New findings presented at the American College of Gastroenterology (ACG) 2025 Annual Scientific Meeting have strengthened the role of dupilumab (Dupixent) in managing eosinophilic esophagitis (EoE). The data highlight significant reductions in both dysphagia and odynophagia, as well as improvements in endoscopic features associated with the disease.

The findings arose from a post-hoc analysis of the LIBERTY EoE TREET trial, alongside a pooled analysis of the LIBERTY EoE TREET and EoE KIDS studies. Dr. Evan Dellon, a professor of medicine and adjunct professor of epidemiology at the University of North Carolina School of Medicine, presented the results, emphasizing their relevance in clinical practice.
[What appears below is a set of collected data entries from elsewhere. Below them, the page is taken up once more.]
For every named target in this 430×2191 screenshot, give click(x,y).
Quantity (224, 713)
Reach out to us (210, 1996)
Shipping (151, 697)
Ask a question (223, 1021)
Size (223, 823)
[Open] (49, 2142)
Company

Participants aged 12 and older in the LIBERTY EoE TREET trial received either dupilumab or placebo for 24 weeks, followed by a continuation phase for up to 52 weeks. Researchers monitored the number of days without dysphagia and odynophagia across a 14-day period, assessing changes at baseline and biweekly until week 52.

At the outset, all participants reported experiencing dysphagia, with 95% of those on dupilumab and 88% on placebo also indicating odynophagia. By week 24, patients administered dupilumab experienced a mean of 8.7 days without dysphagia compared to 5.5 days for those on placebo (P <.0001). Similarly, dupilumab-treated patients reported a mean of 10.1 days without odynophagia, significantly higher than the 6.8 days in the placebo group (P <.0001). Dr. Dellon noted the importance of these findings for patient communication, stating, “Over the 24 weeks, compared to placebo, the number of dysphagia-free days significantly increased with the dupilumab treatment, and that's a concept that I think is easy to convey to patients.” By week 52, patients who transitioned from placebo to dupilumab reported a mean of 8.6 days without dysphagia and 8.9 days without odynophagia. Those who continued on dupilumab maintained even higher averages: 9.4 days without dysphagia and 10.6 days without odynophagia.

The analyses also included patients from the EoE KIDS study, who received weight-tiered higher doses of dupilumab or placebo for 16 weeks. An endoscopic evaluation, utilizing the Endoscopic Reference Score (EREFS), assessed the severity of esophageal features such as edema, rings, exudates, furrows, and strictures. This scoring was based on the most severe findings from either the proximal or distal esophagus, aligning with clinical guidelines that recommend calculating EREFS during endoscopies for suspected or known EoE.

In the total pooled cohort, 159 patients received dupilumab, while 152 were on placebo. Baseline characteristics were generally similar across both groups. Results at weeks 16 and 24 revealed a substantial reduction in the EREFS total score among patients treated with dupilumab, averaging 1.5 compared to 3.9 for the placebo group (P <.0001). Additionally, scores for each individual feature also showed notable improvements. The proportion of patients achieving a score of zero for each feature increased significantly with dupilumab treatment, marking a clear advancement in clinical outcomes for individuals with EoE. In conclusion, the latest research reinforces dupilumab's effectiveness in not only alleviating symptoms of eosinophilic esophagitis but also improving endoscopic findings. Dr. Dellon’s insights and the robust data presented at the ACG meeting provide compelling evidence for healthcare professionals considering treatment options for EoE patients. Editors' note: Dr. Dellon has disclosed relationships with numerous pharmaceutical companies, including AbbVie, Amgen, AstraZeneca, and others.